Mieszkańcy Nowej Białej, którzy najbardziej ucierpieli w lipcowej powodzi na Podhalu, nie mogą wyjść z podziwu patrząc na bezinteresowną pomoc, jaką otrzymują od samorządu Strzelc Opolskich.
Nie tak dawno, bo w sierpniu, Ochotnicza Straż Pożarna w Nowej Białej otrzymała motopompę, piłę spalinową, ubrania bojowe i innego rodzaju sprzęt pożarniczy od burmistrza Strzelc Opolskich Tadeusza Goca. W ostatnich dniach nadeszła kolejka pomoc - władze Strzelc Opolskich przekazały rolnikom z Nowej Białej, którzy podczas powodzi ponieśli straty w uprawach, siedem ton zboża i osiem ton ziemniaków. Przekazanie daru miało miejsce w Nowej Białej, a wzięli w nim udział burmistrz Strzelc Tadeusz Goc, wójt gminy Nowy Targ Jan Smarduch i sołtys wsi Józef Majerczak.
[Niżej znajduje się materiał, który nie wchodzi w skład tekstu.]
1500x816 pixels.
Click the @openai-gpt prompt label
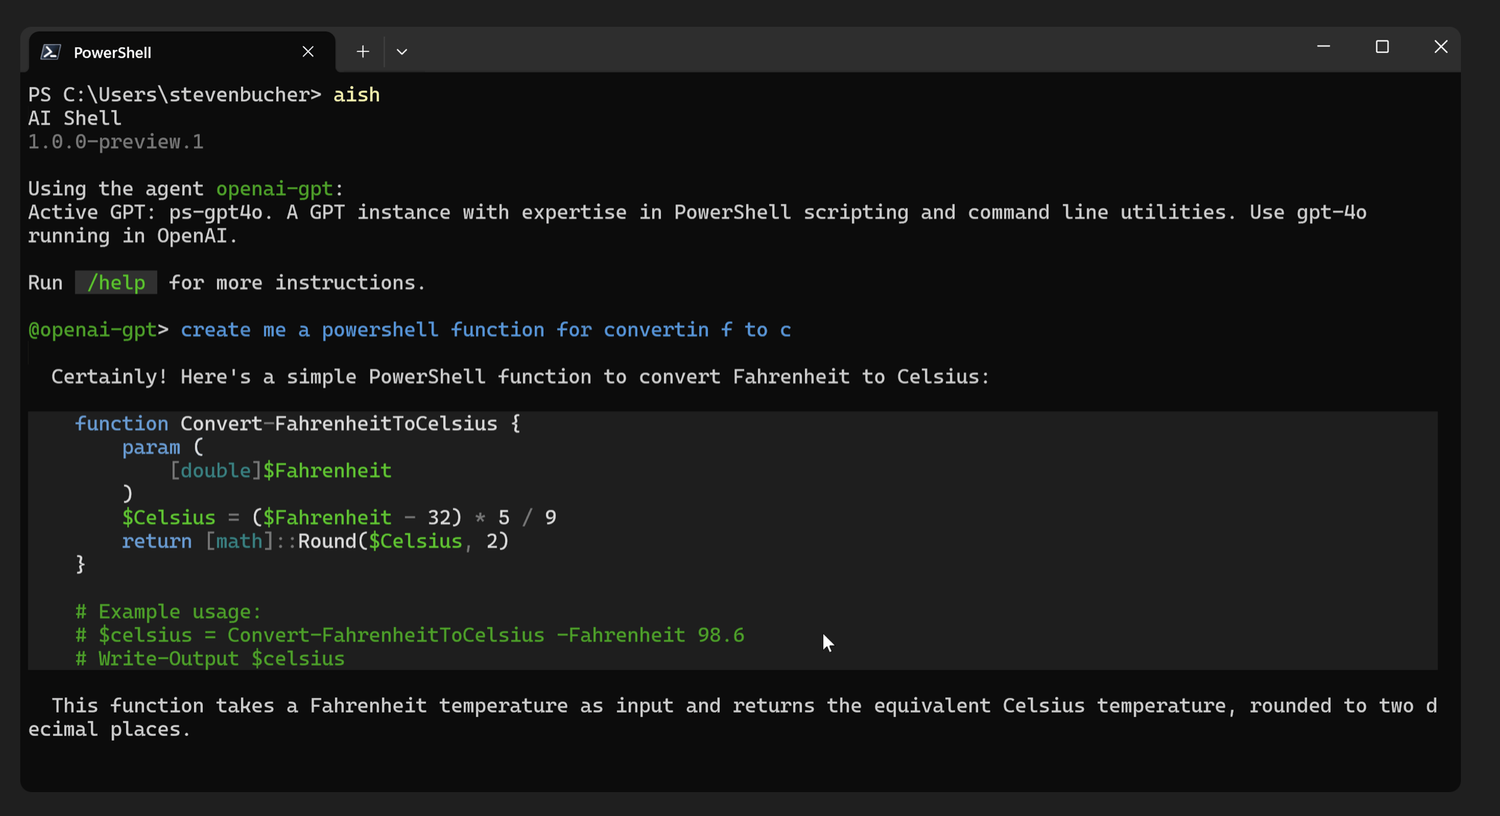click(x=93, y=330)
Skąd ta bezinteresowna pomoc? Wyjaśnienie jest bardzo proste. W 1997 roku, gdy Polskę nawiedziła ogromna powódź, wielka woda zalała również Strzelce Opolskie. Mieszkańcy tego miasta otrzymali wówczas szeroką pomoc od samorządów z całego kraju. Wychodząc z założenia, że kiedyś im ktoś pomógł, dziś sami pomagają - sami skontaktowali się z gminą Nowy Targ i sami zaproponowali pomoc.
Jest też inny powód. Burmistrz Goc pochodzi z Krakowa. Jest zapalonym wędkarzem i wielokrotnie wędkował na Białce w okolicach Nowej Białej. Jak sam mówi, ma po prostu sentyment do tego miejsca.